**Job:**
In the Adjustment Board passage below, what machine did the contractor's operator use to dig the post holes for the stock yards at Norfolk, Nebraska?

** START OF Given passage **

NATIONAL RAILROAD ADJUSTMENT BOARD

THIRD DIVISION




PARTIES TO DISPUTE:
BROTHERHOOD OF MAINTENANCE OF WAY EMPLOYES
CHICAGO AND NORTH WESTERN RAILWAY COMPANY

STATEMENT OF CLAIM: Claim of the System Committee of the Brotherhood:




EMPLOYES' STATEMENT OF FACTS: In preparation for the construction of stock yards at Norfolk, Nebraska, the Carrier assigned the necessary grading work in connection therewith to an employe covered by the scope of the effective agreement and assigned its engineering forces to make a survey of the site and to set the required ground stakes necessary for the guidance of the employes assigned to the yard construction.


The Carrier furnished all material used in the construction of the instant stock yards but contracted with a contracting company for the labor necessary to build the stock yards including an operator assigned to operate a Fordson tractor which was equipped with a power auger to expedite the digging of the required post holes.

** END OF Given passage **
** START OF Provided records **

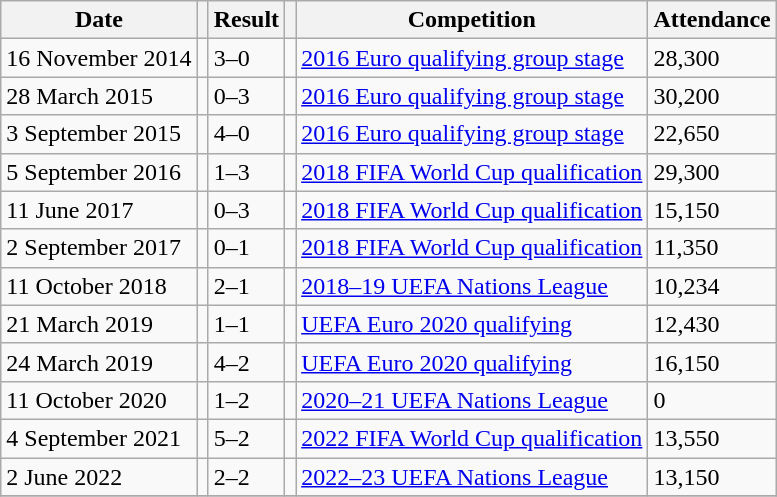
16,150 [712, 362]
2 September 2017 [99, 248]
28,300 [712, 58]
11 June 2017 [99, 210]
28 March 2015 [99, 96]
13,150 [712, 477]
10,234 [712, 286]
3 September 2015 [99, 134]
12,430 [712, 324]
2–1 [246, 286]
4–2 [246, 362]
2 June 2022 [99, 477]
16 November 2014 [99, 58]
Result [246, 20]
2022–23 UEFA Nations League [472, 477]
13,550 [712, 438]
0 [712, 400]
1–3 [246, 172]
11 October 2020 [99, 400]
1–1 [246, 324]
22,650 [712, 134]
4 September 2021 [99, 438]
3–0 [246, 58]
21 March 2019 [99, 324]
Date [99, 20]
1–2 [246, 400]
30,200 [712, 96]
24 March 2019 [99, 362]
2018–19 UEFA Nations League [472, 286]
2020–21 UEFA Nations League [472, 400]
5 September 2016 [99, 172]
4–0 [246, 134]
Competition [472, 20]
2–2 [246, 477]
Attendance [712, 20]
2022 FIFA World Cup qualification [472, 438]
15,150 [712, 210]
11 October 2018 [99, 286]
0–1 [246, 248]
29,300 [712, 172]
5–2 [246, 438]
11,350 [712, 248]
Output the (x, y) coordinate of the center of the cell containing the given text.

** END OF Provided records **

**The solution:**
A Fordson tractor equipped with a power auger.